U.S. FTC moves for rehearing of Qualcomm antitrust defeat

FILE PHOTO: A Qualcomm sign is shown outside one of the company's many buildings in San Diego, California, U.S., September 17, 2020. REUTERS/Mike Blake

(Reuters) - The U.S. Federal Trade Commission on Friday filed a motion to rehear an antitrust lawsuit it lost on appeal against chip firm Qualcomm Inc.

The regulator asked the U.S. Ninth Circuit Court of Appeals for an “en banc” hearing before an 11-judge panel. Last month, a three-judge panel at the appeals court reversed a lower court decision against the San Diego-based company, the largest supplier of chips for mobile phones and a major source of wireless communications technology for 5G networks.

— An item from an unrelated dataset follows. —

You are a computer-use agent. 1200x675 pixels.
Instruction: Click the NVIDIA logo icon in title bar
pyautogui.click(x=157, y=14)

The U.S. Ninth Circuit Court of Appeals also vacated an injunction that would have required Qualcomm to change its intellectual property licensing practices. In addition to chips, Qualcomm owns industry-standard wireless technology and requires all smartphone makers to license those patents.

The company does not sell chips to companies that do not hold a license to a package of those patents and others, but at trial evidence emerged that Qualcomm would lower the patent fees for customers that bought its chips.

The lower court ruled that those practices amounted to an anticompetitive surcharge on rival chips. The three-judge panel of the appeals court disagreed, saying that because those practices were founded in patent law and applied neutrally to all players they could not harm Qualcomm’s chip rivals.

The FTC on Friday argued that ruling was a legal error.

“The panel’s errors have cast doubt on fundamental matters of antitrust principle and will encourage monopolists to cloak anticompetitive practices beneath false invocations of patent law and the appearance of neutrality,” the FTC wrote in its filing.

Qualcomm did not immediately respond to a request for comment. Qualcomm shares were up 2.4% at $114.83 on Friday afternoon, after the news.